Top of Exercise data
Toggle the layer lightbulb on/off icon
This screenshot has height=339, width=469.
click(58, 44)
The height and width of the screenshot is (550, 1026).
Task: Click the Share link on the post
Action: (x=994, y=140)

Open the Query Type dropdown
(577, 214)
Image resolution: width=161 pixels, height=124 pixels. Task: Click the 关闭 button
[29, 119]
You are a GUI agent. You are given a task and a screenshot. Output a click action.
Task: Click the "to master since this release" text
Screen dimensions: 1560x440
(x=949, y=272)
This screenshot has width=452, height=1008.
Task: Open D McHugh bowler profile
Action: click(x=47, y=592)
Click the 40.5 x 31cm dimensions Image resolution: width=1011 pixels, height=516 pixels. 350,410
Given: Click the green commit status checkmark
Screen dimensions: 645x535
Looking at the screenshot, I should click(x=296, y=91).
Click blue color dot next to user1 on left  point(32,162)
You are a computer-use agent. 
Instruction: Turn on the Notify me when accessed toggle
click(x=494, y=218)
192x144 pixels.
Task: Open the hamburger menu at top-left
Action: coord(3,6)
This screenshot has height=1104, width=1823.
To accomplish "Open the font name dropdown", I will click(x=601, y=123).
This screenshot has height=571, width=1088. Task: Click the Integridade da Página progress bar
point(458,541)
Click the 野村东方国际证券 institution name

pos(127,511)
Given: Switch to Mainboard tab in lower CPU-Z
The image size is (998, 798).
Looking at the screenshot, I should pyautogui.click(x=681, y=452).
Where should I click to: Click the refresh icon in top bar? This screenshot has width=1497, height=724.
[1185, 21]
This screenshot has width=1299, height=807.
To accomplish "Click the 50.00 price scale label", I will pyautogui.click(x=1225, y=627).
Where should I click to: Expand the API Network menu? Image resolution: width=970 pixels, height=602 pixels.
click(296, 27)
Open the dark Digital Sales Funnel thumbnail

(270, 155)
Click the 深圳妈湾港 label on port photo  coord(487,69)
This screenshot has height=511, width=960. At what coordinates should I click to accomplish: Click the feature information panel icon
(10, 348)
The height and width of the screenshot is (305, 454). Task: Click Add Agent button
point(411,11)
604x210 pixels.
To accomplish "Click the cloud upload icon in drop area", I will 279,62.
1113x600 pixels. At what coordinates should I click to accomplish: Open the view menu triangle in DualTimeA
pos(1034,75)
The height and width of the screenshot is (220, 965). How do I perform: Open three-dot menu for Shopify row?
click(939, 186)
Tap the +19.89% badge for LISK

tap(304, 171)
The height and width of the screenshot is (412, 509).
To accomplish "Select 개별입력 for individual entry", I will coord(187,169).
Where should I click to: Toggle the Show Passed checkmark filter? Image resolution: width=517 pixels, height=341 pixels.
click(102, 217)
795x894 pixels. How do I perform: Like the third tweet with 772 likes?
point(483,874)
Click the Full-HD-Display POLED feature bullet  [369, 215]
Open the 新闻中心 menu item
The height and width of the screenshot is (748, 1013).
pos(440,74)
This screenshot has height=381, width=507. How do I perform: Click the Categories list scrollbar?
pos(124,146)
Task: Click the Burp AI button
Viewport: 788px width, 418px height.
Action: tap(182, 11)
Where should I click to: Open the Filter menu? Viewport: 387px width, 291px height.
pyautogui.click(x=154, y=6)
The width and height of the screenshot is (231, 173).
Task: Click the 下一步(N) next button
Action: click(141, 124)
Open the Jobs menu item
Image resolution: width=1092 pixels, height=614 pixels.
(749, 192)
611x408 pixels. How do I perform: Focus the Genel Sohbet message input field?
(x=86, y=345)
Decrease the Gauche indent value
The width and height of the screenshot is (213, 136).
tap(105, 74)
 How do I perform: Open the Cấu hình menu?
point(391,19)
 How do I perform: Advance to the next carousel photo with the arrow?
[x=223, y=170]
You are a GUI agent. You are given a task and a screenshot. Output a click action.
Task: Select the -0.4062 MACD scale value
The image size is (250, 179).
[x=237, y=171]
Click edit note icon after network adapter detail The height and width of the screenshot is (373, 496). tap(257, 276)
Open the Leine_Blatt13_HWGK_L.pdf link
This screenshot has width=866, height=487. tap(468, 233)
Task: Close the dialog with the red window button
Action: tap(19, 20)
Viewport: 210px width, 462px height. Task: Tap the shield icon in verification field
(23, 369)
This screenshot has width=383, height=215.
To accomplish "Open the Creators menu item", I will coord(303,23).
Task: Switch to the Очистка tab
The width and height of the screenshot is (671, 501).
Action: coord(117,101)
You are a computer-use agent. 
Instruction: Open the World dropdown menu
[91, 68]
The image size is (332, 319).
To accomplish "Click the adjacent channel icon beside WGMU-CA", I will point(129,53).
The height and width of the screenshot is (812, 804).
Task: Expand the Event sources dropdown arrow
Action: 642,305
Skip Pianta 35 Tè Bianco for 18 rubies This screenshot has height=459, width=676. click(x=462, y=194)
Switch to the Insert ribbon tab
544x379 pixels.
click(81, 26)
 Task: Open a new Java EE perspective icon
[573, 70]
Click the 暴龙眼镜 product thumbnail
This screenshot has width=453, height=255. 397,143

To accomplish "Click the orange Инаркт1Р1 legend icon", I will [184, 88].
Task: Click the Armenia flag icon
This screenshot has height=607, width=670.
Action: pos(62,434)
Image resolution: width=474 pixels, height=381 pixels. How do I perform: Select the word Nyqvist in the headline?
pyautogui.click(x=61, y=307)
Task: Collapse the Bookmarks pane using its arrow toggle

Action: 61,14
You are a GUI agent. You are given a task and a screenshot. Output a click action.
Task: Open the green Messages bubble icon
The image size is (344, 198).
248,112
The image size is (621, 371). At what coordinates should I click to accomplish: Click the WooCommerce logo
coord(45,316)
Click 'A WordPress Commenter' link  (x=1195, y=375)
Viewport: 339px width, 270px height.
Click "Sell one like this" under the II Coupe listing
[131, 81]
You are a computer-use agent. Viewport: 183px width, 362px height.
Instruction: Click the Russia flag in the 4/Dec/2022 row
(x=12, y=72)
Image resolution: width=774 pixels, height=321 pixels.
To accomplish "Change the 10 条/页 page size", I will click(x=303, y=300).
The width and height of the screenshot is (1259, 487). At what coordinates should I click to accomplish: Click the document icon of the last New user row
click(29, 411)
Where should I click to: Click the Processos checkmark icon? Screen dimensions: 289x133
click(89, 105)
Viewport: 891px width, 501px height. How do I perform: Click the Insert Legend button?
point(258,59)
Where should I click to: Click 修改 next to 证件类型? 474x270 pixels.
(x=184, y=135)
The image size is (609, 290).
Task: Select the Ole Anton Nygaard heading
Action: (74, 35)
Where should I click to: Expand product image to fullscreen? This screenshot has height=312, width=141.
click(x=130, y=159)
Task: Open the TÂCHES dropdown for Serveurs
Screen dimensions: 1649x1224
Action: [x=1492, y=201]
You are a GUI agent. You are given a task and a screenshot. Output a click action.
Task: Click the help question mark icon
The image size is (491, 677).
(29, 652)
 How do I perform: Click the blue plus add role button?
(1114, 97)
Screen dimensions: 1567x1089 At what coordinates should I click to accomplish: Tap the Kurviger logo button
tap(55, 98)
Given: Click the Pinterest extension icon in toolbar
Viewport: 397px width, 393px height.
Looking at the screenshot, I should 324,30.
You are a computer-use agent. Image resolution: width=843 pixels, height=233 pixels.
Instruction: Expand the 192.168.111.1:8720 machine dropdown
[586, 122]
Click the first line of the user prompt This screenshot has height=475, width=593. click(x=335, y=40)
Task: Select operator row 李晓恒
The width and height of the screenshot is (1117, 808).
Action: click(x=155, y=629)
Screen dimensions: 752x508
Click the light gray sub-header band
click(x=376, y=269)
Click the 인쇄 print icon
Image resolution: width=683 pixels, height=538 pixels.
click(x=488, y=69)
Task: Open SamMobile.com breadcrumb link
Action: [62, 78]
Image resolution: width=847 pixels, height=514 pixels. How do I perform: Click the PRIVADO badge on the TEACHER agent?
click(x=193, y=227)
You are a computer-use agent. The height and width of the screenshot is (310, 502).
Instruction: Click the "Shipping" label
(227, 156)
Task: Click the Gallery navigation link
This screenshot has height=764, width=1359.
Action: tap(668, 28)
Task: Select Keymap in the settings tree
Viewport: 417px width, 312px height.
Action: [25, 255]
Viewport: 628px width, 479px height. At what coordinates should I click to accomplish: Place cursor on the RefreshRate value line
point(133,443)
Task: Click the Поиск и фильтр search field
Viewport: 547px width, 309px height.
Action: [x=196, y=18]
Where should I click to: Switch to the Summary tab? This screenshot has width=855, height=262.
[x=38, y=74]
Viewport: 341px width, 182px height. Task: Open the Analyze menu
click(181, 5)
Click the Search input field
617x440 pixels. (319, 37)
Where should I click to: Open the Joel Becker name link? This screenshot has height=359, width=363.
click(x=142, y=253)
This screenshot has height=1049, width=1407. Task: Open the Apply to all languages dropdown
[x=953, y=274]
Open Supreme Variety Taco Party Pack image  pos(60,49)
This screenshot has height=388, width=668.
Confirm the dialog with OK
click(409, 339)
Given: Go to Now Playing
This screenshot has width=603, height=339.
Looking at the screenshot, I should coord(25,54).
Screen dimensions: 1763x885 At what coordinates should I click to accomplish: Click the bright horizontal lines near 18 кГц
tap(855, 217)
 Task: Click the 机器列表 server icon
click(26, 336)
Bottom of Exercise data
■ Work request: Your answer should be a single number: how many lines of the material contain "scale".

■ Completed exercise: 2